Meryl Streep honoured at opening of drama-filled Cannes film festival

Streep is among a host of Hollywood A-listers who flocked to the Cote d’Azur for the festival.
Updated 15 May, 2024

Meryl Streep was guest of honour at the opening of the Cannes Film Festival on Tuesday, unfolding this year against the background of a director’s daring escape from Iran and mounting #MeToo pressure on the French industry.

Streep is among a host of Hollywood A-listers who flocked to the Cote d’Azur for the festival that runs to May 25, including legendary directors George Lucas and Francis Ford Coppola.

“I’m just so grateful that you haven’t gotten sick of my face,” Streep, 74, joked to the audience as she received her honorary Palme d’Or from French actor Juliette Binoche.

Coppola’s decades-in-the-making epic Megalopolis, an ancient Rome-inspired saga set in a corrupt modern-day city, is the most anticipated of 22 entries for the top prize Palme d’Or, facing a jury led by Barbie director Greta Gerwig.

“This is holy to me. Films are sacred and I cannot believe that I’m getting the opportunity to spend the next 10 days in this house of worship,” an emotional Gerwig told the audience.

Other entries include recent Oscar-winner Emma Stone reuniting with Yorgos Lanthimos for Kinds of Kindness, Demi Moore trying her hand at horror in The Substance, and Richard Gere in Paul Schrader’s Oh Canada.

Outside the race for the Palme d’Or, George Miller’s latest Mad Max instalment, Furiosa, will get its world premiere on Wednesday, meanwhile, Kevin Costner returns to the Western genre with Horizon: an American Saga.

Escape from Iran

As the festival opened, Iranian director Mohammad Rasoulof announced he had escaped in secret from his country, just days after being sentenced to eight years in prison on security offences.

Rasoulof had been under pressure from Iranian authorities to withdraw his film, The Seed of the Sacred Fig, from the Cannes competition. He urged the world film community to support his colleagues back home. “My thoughts go to every single one of them and I fear for their safety and well-being,” Rasoulof said.

Cannes director Thierry Fremaux said the festival was working with the French foreign ministry in the hopes that Rasoulof could attend his premiere next week.

‘Systemic’ sexism

Binoche presented the award to Streep with a tearful speech, telling her she had “changed the way we look at women”. Streep has only been to Cannes once before in 1989, when she won best actress for A Cry in the Dark.

“Thirty-five years ago when I was here last time, I was already a mother of three, I was about to turn 40 and I thought that my career was over. And that was not an unrealistic expectation for actresses at that time,” she said.

With France’s film industry in the midst of a renewed #MeToo reckoning, Binoche was among 100 stars calling for a comprehensive new law to crack down on “systemic” sexism and gender-based violence.

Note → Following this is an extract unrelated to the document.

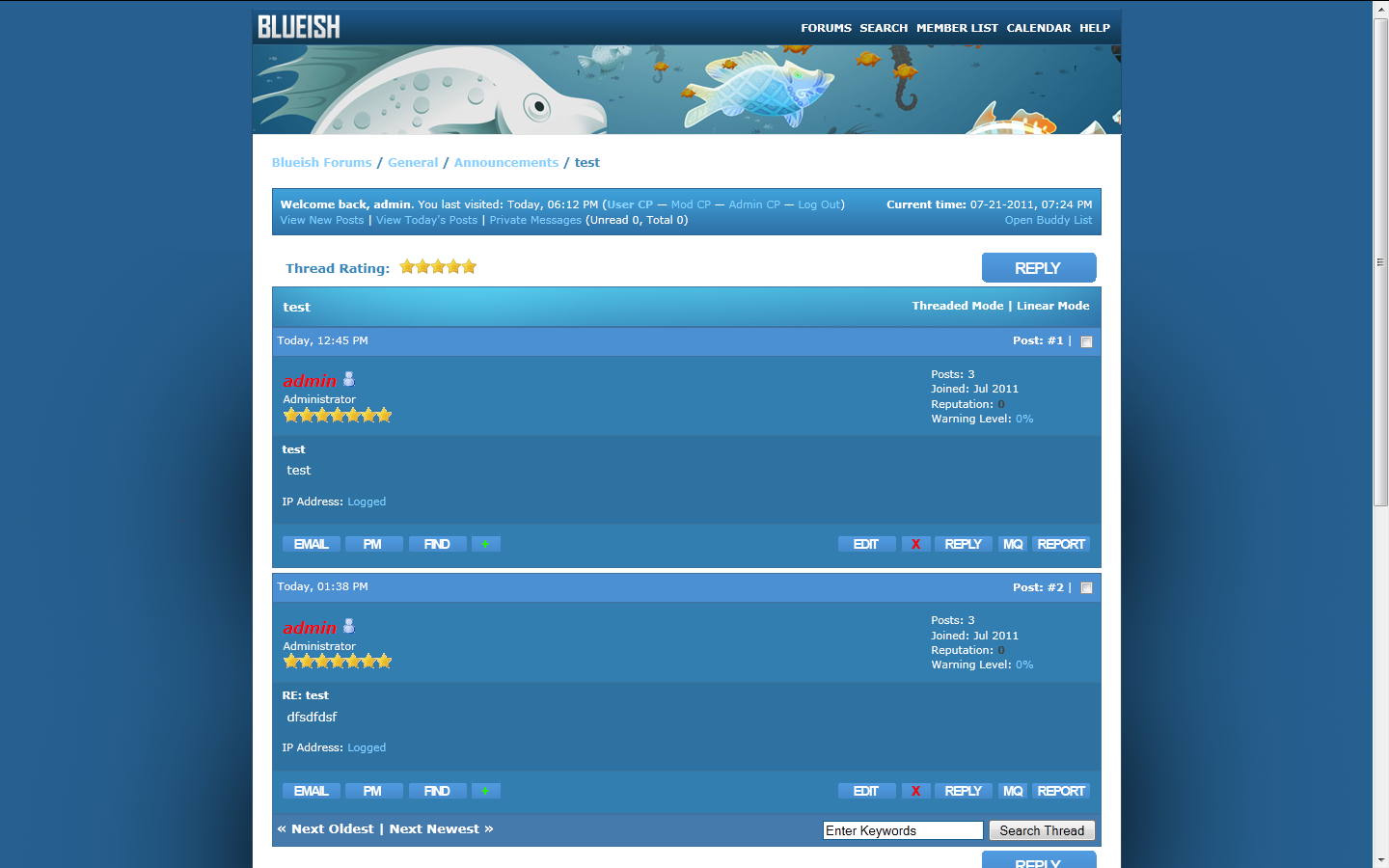Click the user status icon beside admin in post #2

The host of the opening ceremony, Camille Cottin, star of the hit series Call My Agent and an outspoken feminist, also took digs at the “biggest bad guy of all time: the patriarchy”. “The late-night work meetings in hotel rooms of all-powerful gentlemen are no longer part of the Cannes vortex,” she said.

Originally published in Dawn, May 15th, 2024

Comments

Taj Ahmad May 15, 2024 03:01pm
Simply great and beautiful.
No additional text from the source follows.